§ **PASSAGE TO READ**
■ ■ ■ ■
Locations accumulate associations. My desk, for example, is now associated with sitting cross-legged in my chair and gloomily staring at the to-do list of things to study and feverishly trying to avoid doing any of them. This does not make my desk the most cheerful spot in my room.

People build up associations too. This is why you sometimes have a knee-jerk negative reaction to an otherwise innocent behavior or comment from someone who has irritated you in the past.

Sometimes, you just need to get away from all the associations. This is the idea behind a vacation. You can sleep late just as well in your own bed, but your own bed has that alarm clock next to it, and it’s in your room that you need to clean in a house you need to maintain with a sink you need to empty and full of people who are potentially hazardous for your blood pressure… Thus, people prefer to sleep late in a hotel, motel, or even a campground, where there’s no sink at all. No sink, and no associations. Aaaah… That’s nice.
■ ■ ■ ■
§ **DATA EXCERPT**

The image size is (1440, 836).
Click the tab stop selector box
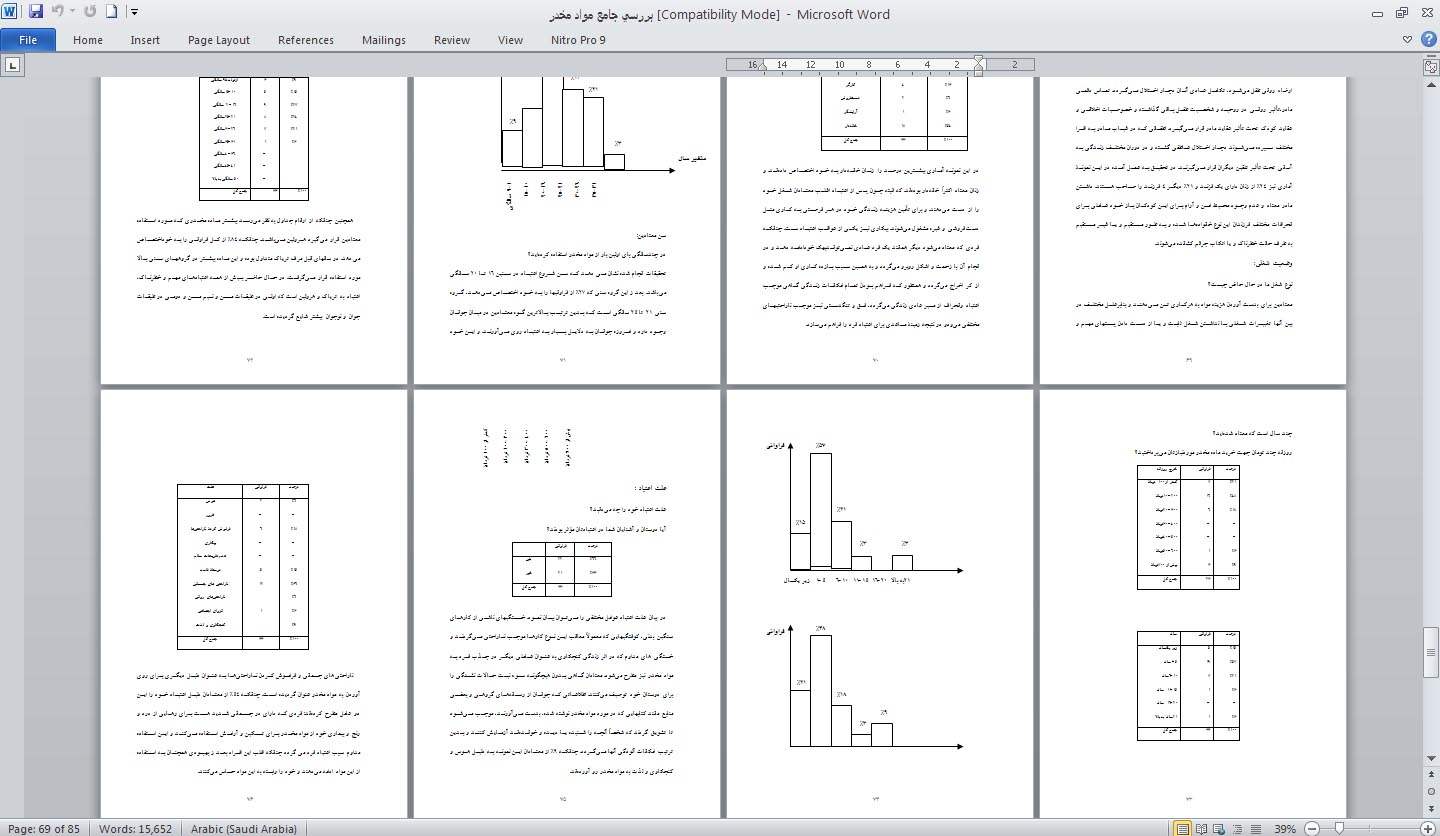pos(13,66)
■ ■ ■ ■
§ **WHAT THIS EXERCISE ASKS**
1) Retype the passage about associations, from "People build up" up to and including "Aaaah… That’s nice.", keeping every word and punctuation mark unchanged.
2) Continue the passage about how places and people gather associations, picking up after its final sentence.

§ **THE RESULTS**
1)
People build up associations too. This is why you sometimes have a knee-jerk negative reaction to an otherwise innocent behavior or comment from someone who has irritated you in the past.

Sometimes, you just need to get away from all the associations. This is the idea behind a vacation. You can sleep late just as well in your own bed, but your own bed has that alarm clock next to it, and it’s in your room that you need to clean in a house you need to maintain with a sink you need to empty and full of people who are potentially hazardous for your blood pressure… Thus, people prefer to sleep late in a hotel, motel, or even a campground, where there’s no sink at all. No sink, and no associations. Aaaah… That’s nice.

2)
Judaism acknowledges this issue as well, with Succos. One reason given for moving out of our homes shortly after Yom Kippur is to help us maintain that fresh start by removing us from the association-filled environment that causes all that unfortunate autopilot behavior. Having a new home, albeit briefly, provides us with the opportunity to start over. Sort of like a troubled couple trying to piece their marriage together with a second honeymoon. Only, a little colder and a lot wetter.

Any transition in life is an opportunity to start over, to be more conscientious, to be a better or more dedicated person. Isn’t that how we approach new marriages? We promise ourselves we’ll always be considerate, we’ll never get angry, we’ll never slack off, we’ll always be in love…

And that’s how I approach the idea of moving out on my own. It’s a chance to begin a new painting with a palette of idealism. To escape any of that negativity that might have built up in my old haunts and habits and relationships by starting them afresh with a different perspective.

It’s easy to promise to become perfect when you get married, but it’s a tough guise to maintain if you don’t have much practice. That’s what’s so nice about this. It’s an opportunity to get a head start on perfection, by practicing on a new beginning.

New beginnings are a time of great hope, anticipation, and change. I’m grateful to get in an extra one now, before marriage.

A Dedication

by Rudyard Kipling

My new-cut ashlar takes the light

Where crimson-blank the windows flare;

By my own work, before the night,

Great Overseer, I make my prayer.

If there be good in that I wrought,

Thy hand compelled it, Master, Thine;

Where I have fail’d to meet Thy thought

I know, through Thee, the blame is mine.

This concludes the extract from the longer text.